An alternative "informational" approach to this problem has led to the view that the two fundamental aspects of sex, genetic recombination and outcrossing, are adaptive responses to the two major sources of "noise" in transmitting genetic information. Genetic noise can occur as either physical damage to the genome (e.g. chemically altered bases of DNA or breaks in the chromosome) or replication errors (mutations). This alternative view is referred to as the repair and complementation hypothesis, to distinguish it from the traditional variation hypothesis.

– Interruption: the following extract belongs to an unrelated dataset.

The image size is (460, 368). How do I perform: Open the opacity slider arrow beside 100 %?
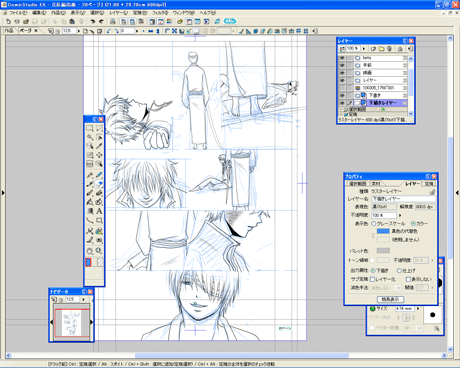(x=400, y=215)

The repair and complementation hypothesis assumes that genetic recombination is fundamentally a DNA repair process, and that when it occurs during meiosis it is an adaptation for repairing the genomic DNA which is passed on to progeny. Recombinational repair is the only repair process known which can accurately remove double-strand damages in DNA, and such damages are both common in nature and ordinarily lethal if not repaired. For instance, double-strand breaks in DNA occur about 50 times per cell cycle in human cells (see naturally occurring DNA damage). Recombinational repair is prevalent from the simplest viruses to the most complex multicellular eukaryotes. It is effective against many different types of genomic damage, and in particular is highly efficient at overcoming double-strand damages. Studies of the mechanism of meiotic recombination indicate that meiosis is an adaptation for repairing DNA. These considerations form the basis for the first part of the repair and complementation hypothesis.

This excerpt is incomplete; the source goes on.